Competing interests: R.D. reported being a scientific cofounder, consultant and equity holder for Pensieve Health (pending) and a consultant for Variant Bio and Character Bio. J.M.E. reported being a cofounder, board member and executive of the nonprofit Center for Genomic Interpretation, with part of its mission overlapping with the interests of this work, specifically the mission to encourage careful stewardship of clinical genetics. J.M.E. is also the founder of and a consultant for Grandview Consulting LLC, not related to this work. K.-L.H. is a founder of Open Box Science, not related to this work. W.K.C. is on the Board of Directors of Prime Medicine and Rallybio, not related to this work.
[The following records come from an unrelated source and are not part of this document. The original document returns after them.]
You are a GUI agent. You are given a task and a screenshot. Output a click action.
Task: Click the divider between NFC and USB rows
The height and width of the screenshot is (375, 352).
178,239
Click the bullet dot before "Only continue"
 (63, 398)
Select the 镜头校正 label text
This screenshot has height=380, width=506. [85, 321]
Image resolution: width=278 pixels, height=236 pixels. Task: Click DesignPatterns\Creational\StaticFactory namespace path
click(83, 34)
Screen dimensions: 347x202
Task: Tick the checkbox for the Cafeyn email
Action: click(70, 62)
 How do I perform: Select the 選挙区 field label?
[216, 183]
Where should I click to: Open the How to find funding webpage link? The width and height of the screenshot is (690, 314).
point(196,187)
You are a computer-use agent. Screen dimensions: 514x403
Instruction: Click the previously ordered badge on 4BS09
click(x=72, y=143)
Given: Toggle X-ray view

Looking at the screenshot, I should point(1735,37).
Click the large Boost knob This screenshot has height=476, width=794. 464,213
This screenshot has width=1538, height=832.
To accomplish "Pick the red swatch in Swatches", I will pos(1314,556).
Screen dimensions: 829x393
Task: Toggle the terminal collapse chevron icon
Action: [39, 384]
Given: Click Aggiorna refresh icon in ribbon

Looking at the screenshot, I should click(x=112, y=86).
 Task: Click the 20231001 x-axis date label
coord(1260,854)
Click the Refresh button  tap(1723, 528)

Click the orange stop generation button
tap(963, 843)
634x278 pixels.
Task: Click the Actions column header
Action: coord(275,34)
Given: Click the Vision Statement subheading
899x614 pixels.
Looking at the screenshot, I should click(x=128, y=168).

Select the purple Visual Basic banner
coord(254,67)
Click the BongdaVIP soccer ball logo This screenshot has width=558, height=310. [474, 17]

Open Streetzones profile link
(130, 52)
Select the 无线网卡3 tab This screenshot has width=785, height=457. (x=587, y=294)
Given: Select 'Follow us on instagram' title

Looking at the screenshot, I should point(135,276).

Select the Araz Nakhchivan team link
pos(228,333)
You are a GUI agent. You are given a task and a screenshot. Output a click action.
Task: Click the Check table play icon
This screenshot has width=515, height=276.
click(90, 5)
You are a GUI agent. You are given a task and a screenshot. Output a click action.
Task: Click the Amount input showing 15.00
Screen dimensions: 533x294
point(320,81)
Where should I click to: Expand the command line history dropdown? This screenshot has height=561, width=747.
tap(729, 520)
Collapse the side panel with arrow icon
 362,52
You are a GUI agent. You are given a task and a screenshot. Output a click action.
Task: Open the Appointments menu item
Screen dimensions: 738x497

The other authors declare no competing interests.

Figures

Fig. 1.
Fig. 1.. Development of a variant interpretation framework from pathogenicity to population-based disease risk using a real-world example of BRCA2 c. 68–7T > A.
A. Variant interpretation based on two frameworks: pre-population-based classification whereby variants are traditionally assigned pathogenicity categorization based on the presence of disease in families or clinically ascertained cohorts enriched for disease (top), versus post-population-based classification in which the association of variants with disease are observed in large-scale cohorts or biobanks (bottom). As an example, the BRCA2 c.68–7T > A variant was initially categorized as P in a pre-population-based classification due to its apparent segregation with breast cancer in several members of a family; however, subsequent analyses in a post-population-based classification revealed a high prevalence in healthy individuals from two cohorts with no association with disease. This led to its eventual reclassification as a VUS and then B variant (only B reclassification is shown for simplicity). Revised reports were sent to physicians caring for patients with the variant to remove them from intensive screening, clinical trials, or treatment intended for individuals with P variants. B. Two separate but complementary axes of pathogenicity categories versus population-based spectrum of disease risk demonstrate the dynamic and evolving nature of variant interpretation. A hypothetical distribution of variants is depicted as points across three categories of pathogenicity of B (green), VUS (yellow), and P (red). As an example, BRCA2 c.68–7T > A was downgraded from P to B classification based on its absence of disease risk observed in population-based analyses. Created with BioRender.com. P or LP, pathogenic or likely pathogenic; VUS, variant of uncertain significance; B, benign; ExAC, Exome Aggregation Consortium; 1kGP, 1000 Genomes Project.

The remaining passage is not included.